- _Task_:
Arrange the lines of the listing below as a JSON list of strings, one string per line and no blank lines, starting with the line containing "You are a computer-use" and going on through the line containing "Click the funnel", both included.

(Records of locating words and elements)
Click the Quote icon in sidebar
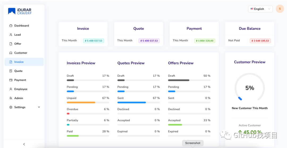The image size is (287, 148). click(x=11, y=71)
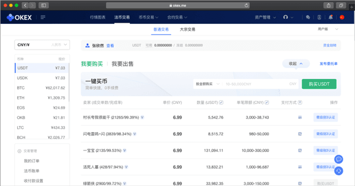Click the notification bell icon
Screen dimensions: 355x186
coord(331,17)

--

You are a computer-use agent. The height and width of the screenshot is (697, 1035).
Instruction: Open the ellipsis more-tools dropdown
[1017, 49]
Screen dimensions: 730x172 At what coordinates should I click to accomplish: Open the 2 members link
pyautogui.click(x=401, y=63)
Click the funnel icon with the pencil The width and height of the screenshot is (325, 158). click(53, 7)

- _Result below_:
[
  "You are a computer-use agent. The height and width of the screenshot is (697, 1035).",
  "Instruction: Open the ellipsis more-tools dropdown",
  "[1017, 49]",
  "Screen dimensions: 730x172 At what coordinates should I click to accomplish: Open the 2 members link",
  "pyautogui.click(x=401, y=63)",
  "Click the funnel icon with the pencil The width and height of the screenshot is (325, 158). click(53, 7)"
]